また、高値でしかシラスが買えない状況をつくると、「購買力のある巨大な養鰻業者以外は購入できず、寡占化を進めることができる」(養鰻業者)という面もある。この影響は日本にとどまらない。「約10年前、台湾では1700社ほどの養鰻業者がいましたが、現在では1100社ほどに減っています。実際にウナギを取り扱っている企業となると、さらにその半分ほどです」(台湾区鰻魚発展基金会の郭瓊英元董事長)という。養鰻業者の数が減っている要因は他にもあるというが、なかでもシラス価格の高騰は大きな要因だという。
また、シラス価格の上昇は、最終的には消費者に価格転嫁される。特に「新仔(しんこ)」と呼ばれるシラスから半年ほどで出荷サイズに育てたウナギは人気があるため、価格転嫁しやすい。
だが、とある老舗ウナギ屋の店主は「日本の新仔幻想はくだらない。半年ほどで急に太らせた、いわば肥満児のウナギをありがたがって食べているだけ。正直ウナギのレベルとしては高くないので、ウチでは絶対に使わない。タダでもらっても使わない」と話す。

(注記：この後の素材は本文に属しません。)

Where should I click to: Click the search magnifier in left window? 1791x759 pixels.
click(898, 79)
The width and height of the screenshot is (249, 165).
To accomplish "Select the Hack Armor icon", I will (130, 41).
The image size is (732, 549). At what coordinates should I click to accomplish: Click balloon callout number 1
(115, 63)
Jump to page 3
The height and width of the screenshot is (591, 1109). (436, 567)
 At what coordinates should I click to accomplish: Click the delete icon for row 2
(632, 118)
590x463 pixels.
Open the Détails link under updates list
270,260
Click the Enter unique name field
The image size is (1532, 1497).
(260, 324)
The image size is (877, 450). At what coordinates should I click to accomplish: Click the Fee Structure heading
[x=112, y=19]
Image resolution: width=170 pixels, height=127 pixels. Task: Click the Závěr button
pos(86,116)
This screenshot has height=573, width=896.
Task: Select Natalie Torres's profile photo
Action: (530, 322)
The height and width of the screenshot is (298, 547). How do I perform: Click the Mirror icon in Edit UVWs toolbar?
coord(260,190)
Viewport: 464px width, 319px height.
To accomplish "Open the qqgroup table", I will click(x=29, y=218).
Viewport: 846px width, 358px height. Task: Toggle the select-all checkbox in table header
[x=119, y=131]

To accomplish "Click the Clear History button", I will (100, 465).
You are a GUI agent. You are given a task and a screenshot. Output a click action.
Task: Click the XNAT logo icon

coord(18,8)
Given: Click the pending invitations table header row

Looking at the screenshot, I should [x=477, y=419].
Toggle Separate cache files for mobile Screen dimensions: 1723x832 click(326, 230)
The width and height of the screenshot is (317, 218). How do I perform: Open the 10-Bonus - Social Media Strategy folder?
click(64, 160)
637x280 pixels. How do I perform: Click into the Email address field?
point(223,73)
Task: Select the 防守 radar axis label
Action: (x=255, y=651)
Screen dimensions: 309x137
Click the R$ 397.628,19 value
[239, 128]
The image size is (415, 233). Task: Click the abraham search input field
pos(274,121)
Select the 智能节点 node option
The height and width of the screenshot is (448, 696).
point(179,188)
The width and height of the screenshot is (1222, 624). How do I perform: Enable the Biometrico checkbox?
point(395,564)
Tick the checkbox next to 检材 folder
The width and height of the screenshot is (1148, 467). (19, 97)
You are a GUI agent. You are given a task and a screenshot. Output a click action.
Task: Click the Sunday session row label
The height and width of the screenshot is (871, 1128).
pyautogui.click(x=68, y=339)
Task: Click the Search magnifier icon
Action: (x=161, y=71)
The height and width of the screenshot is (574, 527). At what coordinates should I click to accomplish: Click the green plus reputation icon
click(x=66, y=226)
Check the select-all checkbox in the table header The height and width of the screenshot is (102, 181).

例年、土用の丑の日が近付けば、「今年もウナギ屋には行列ができています」「このスーパーではウナギが安値で購入できます」という食欲をそそる平和なニュースが流れる。だが、その舞台裏では魑魅魍魎(ちみもうりょう)が跋扈(ばっこ)する、ドロドロとした世界が広がっているのだ。
ウナギの問題は密漁や密輸入といった違法行為だけではない。日本人はこれまで世界のウナギを食い尽くしてきた。日本や台湾、中国、韓国など東アジアに生息しているニホンウナギは14年にIUCN(国際自然保護連合)によって、「近い将来における野生での絶滅の危険性が高い」とされる絶滅危惧IB類に指定された。
護岸工事や堰(せき)の設置などといった環境要因もあるとはいえ、これまでシラスを採れるだけ採ってきたことと無縁ではないだろう。
このニホンウナギだけでなく、ヨーロッパウナギ、ビカーラ種などもそれぞれ絶滅危惧IA類、準絶滅危惧に指定されているが、これも日本人の「ウナギ爆食」と無縁ではない。日本の商社が世界のウナギをかき集め、それを日本人が食べ続けることで、資源量を大幅に減らしてきたのだ。